Zaira Bittencourt Martins (1911-1985) | Imprimir |

Alguns dados Biográficos


Pioneira da psicanálise infantil no Rio Grande do Sul, nasceu em Bagé (Fronteira Sul do Rio Grande do Sul) a 7 de outubro do 1911, filha  de  Pedro de  Bittencourt , também bageense, e de Anna Thereza Mattos de Bittencourt, nascida em Taquarembó (Uruguai). Seu pai era proprietário do uma pequena fazenda no município, onde Zaira (segunda entre quatro irmãos) passou seus primeiros anos. Da infância, recordaria sempre os brinquedos, comuns no meio rural da época: rústicas bonecas de pano, pedaços de ossos de gado que serviam para simbolizar animais, pessoas, casas etc..

Apesar da família não possuir muitos recursos, seu pai, estancieiro do pouco estudo, mas considerável inteligência, percebendo seu espírito curioso, arguto e algo rebelde, decidiu, enviá-la (com cerca de onze anos) para estudar na capital do estado. Dirigido por uma organização metodista norte-americana e administrado por uma notável educadora (Mrs. Brown), o Colégio Americano, fundado há pouco em Porto Alegre, oferecia internato para alunas do interior e representava o que havia de mais avançado na educação feminina de seu tempo, com professores leigos, contrapondo-se aos "colégios de freiras" de tradição mais repressiva. Zaira aproveitou bastante do ensino da escola e permaneceu ligada até o fim de sua vida à sua Associação de Ex-Alunas, bem como às colegas de sua mocidade.

Concluídos os cursos e já como professora, Zaira retornou a Bagé. Lá, porém, pouco chegou a exercer a profissão, embora tenha ensinado as primeiras letras a alguns conterrâneos. Em Porto Alegre havia conhecido seu futuro marido, o estudante de medicina Mário Alvarez Martins. O namoro prosseguiu por correspondência e, em 1936, casaram-se, indo morar num lugarejo do norte do estado (Boa Esperança, Marcelino Ramos), onde Mário trabalhava como médico geral. Lá tiveram seu primeiro filho e, dois anos depois, retornaram a Porto Alegre. Mário preparava-se para o Concurso de Médico Psiquiatra do Estado, no então Hospital São Pedro de Alienados. Zaira acompanhou com desvelo os estudos do marido e com alegria sua aprovação. Em 1940, tiveram sua segunda filha, Júlia Teresa. E, em 1945, atraídos pela psicanálise que chegara à Argentina, o casal partiu com a família para Buenos Aires. Enquanto seu marido iniciava a formação psicanalítica com a análise de Angel Garma, Zaira fez sua análise com Celes Ernesto Cárcamo, outro dos pioneiros fundadores da Associação Psicanalítica Argentina. Sua vocação para a pedagogia e o trabalho com crianças a levaram à psicanálise infantil e ao trabalho supervisionado por Arminda Aberastury e que tinha como referência teórica maior os achados (então recentes) de Melanie Klein.
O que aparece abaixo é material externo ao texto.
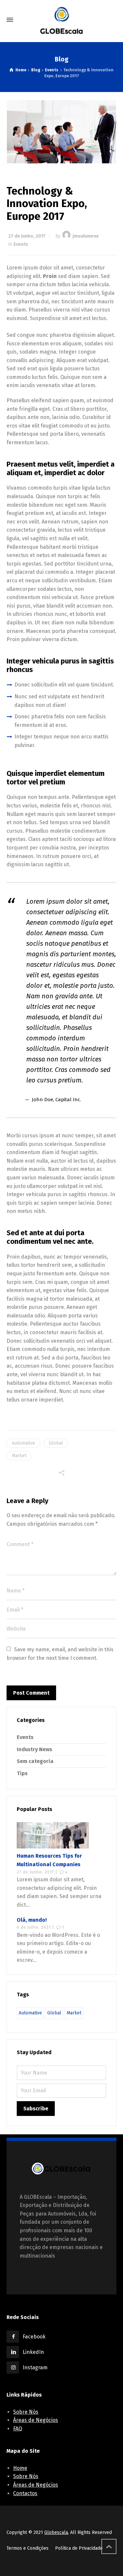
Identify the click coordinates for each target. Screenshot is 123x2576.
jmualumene (85, 236)
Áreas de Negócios (35, 2420)
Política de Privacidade (79, 2548)
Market (19, 1455)
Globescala (56, 2532)
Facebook (34, 2336)
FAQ (17, 2428)
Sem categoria (35, 1761)
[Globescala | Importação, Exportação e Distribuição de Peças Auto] (61, 19)
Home (20, 2468)
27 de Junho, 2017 (27, 236)
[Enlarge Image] (61, 131)
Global (56, 1443)
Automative (23, 1443)
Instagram (35, 2367)
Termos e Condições (28, 2548)
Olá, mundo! (32, 1920)
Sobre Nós (25, 2412)
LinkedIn (33, 2352)
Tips (22, 1773)
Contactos (25, 2493)
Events (20, 244)
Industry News (34, 1749)
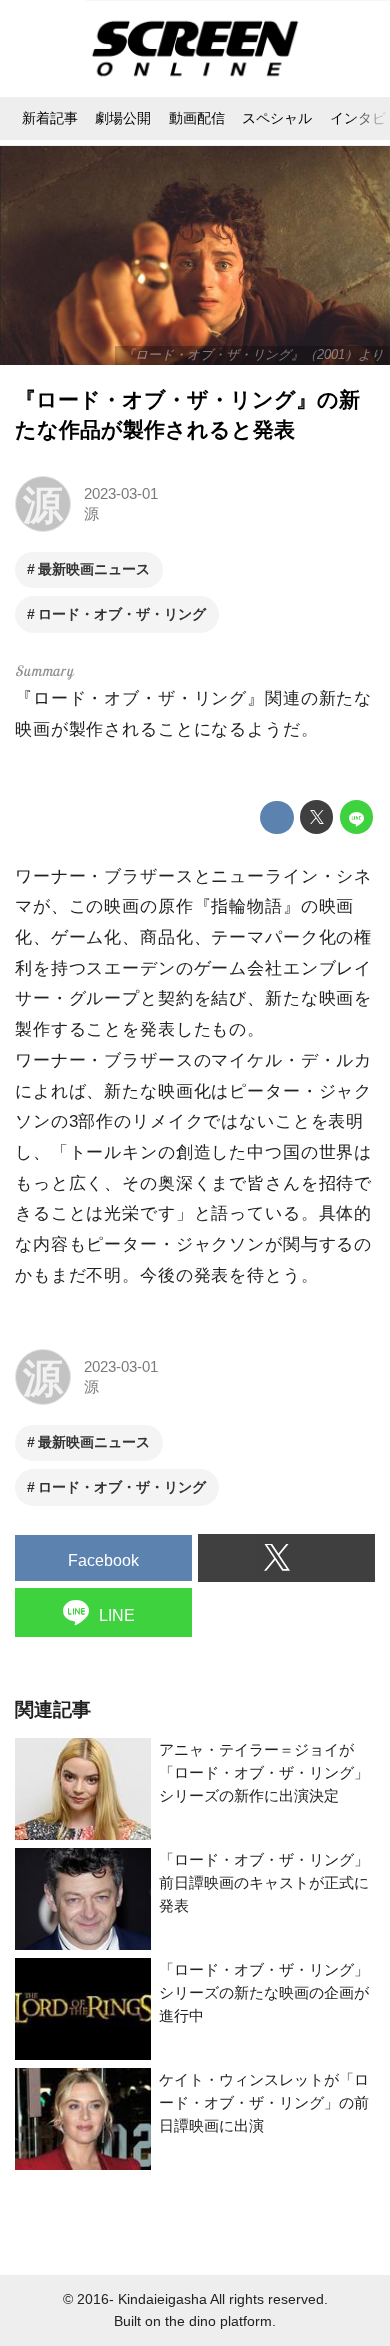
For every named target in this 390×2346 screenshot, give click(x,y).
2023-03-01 (121, 493)
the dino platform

De regresso a Porto Alegre, Zaira começou lenta e cuidadosamente sua prática clínica pioneira, com cuidados talvez redobrados, pois não tinha o curso de Medicina, numa época em que para ser analista era requerido o diploma médico (situação paradoxal sem dúvida, pois Mrs. Klein, como tantos outros notáveis pioneiros, não o possuía). A partir do início da década de 1960, passou também a coordenar um grupo de estudos de análise infantil com alunos e psicanalistas da Sociedade Psicanalítica de Porto Alegre e, depois, a supervisionar os casos dos colegas, tendo sua condição de Supervisora plenamente reconhecida pelo Instituto da Sociedade. Além de Klein, Winnicott, Tustin e Margaret Mahler também muito a motivaram em seus estudos.

Compunha com o esposo um casal de referência, pela seriedade, generosidade e bom senso, no movimento psicanalítico gaúcho. Amparou, com grande dedicação, o marido nos momentos da doença que o vitimou em 1981. E prosseguiu em seu trabalho clínico com crianças e pré-adolescentes, bem como nas tarefas de ensino e administrativas de sua Sociedade, até 1985, quando, a 7 de agosto, veio a falecer por complicações de uma cirurgia cardíaca realizada quatro meses antes. Deixou dois filhos (um analista e uma bibliotecária), oito netos e um legado de dedicação à psicanálise, aos clientes e ao ensino da análise infantil que soube trazer com discrição e pertinácia ao Rio Grande do Sul.